BEGIN Selected passage
1. A method for the selection of synthesis units of a piece of information that can be decomposed into synthesis units for a considered information segment, comprising the following steps:
determining the mean fundamental frequency value F0 for the information segment considered,
selecting a sub-set of synthesis units defined as being the sub-set whose mean pitch values are the closest to the pitch value F0, and
applying one or more proximity criteria to the selected synthesis units to determine a synthesis unit representing the information segment.
2. The method for the selection of synthesis units according to claim 1, wherein the information is a speech segment to be encoded and the criteria used as proximity criteria are the fundamental frequency or pitch, the spectral distortion, and/or the energy profile and a step is executed for the combining of the criteria used in order to determine the representative synthesis unit.
END Selected passage
- What you need to do
Continue the patent claims on selecting synthesis units, starting right after claim 2.
BEGIN Source excerpt
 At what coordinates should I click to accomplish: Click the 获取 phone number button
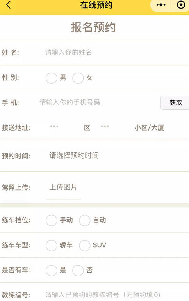[x=175, y=103]
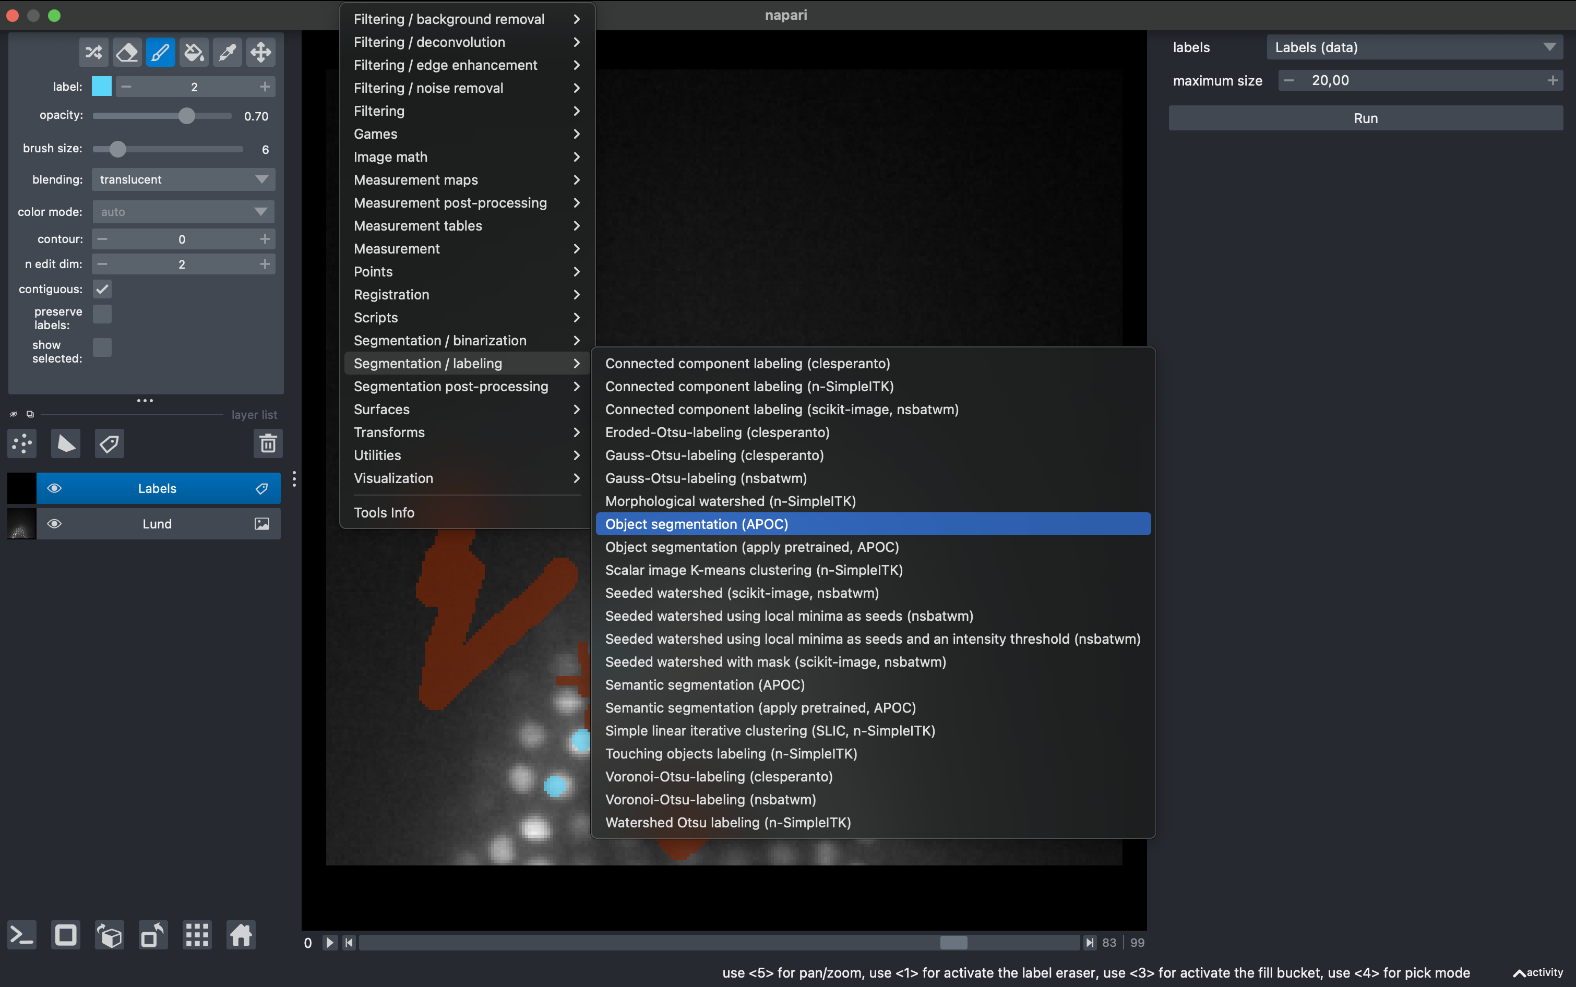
END Source excerpt
- Expected answer
3. The method for the selection of units according to claim 1 wherein, for a speech segment to be encoded, the reference pitch is obtained from a prosody generator.
4. The method according to claim 2, wherein the estimation of the criterion of similarity for the profile of the pitch comprises the following steps:
A1) the selection, in the identified sub-class of the dictionary, of the synthesis units and from the mean value of the pitch, of the N closest units in the sense of the criterion of the mean pitch,
A2) the temporal aligning of the N profiles with that of the segment to be encoded,
A3) the computing of N measurements of similarity between the N aligned pitch profiles and the pitch profile of the speech segment to be encoded to obtain the N coefficients of similarity {rp(1), rp(2), . . . rpp(N)}.
5. The method according to claim 4, wherein the temporal alignment is a temporal alignment obtained by DTW (dynamic time warp) programming or an alignment by linear adjustment of the lengths.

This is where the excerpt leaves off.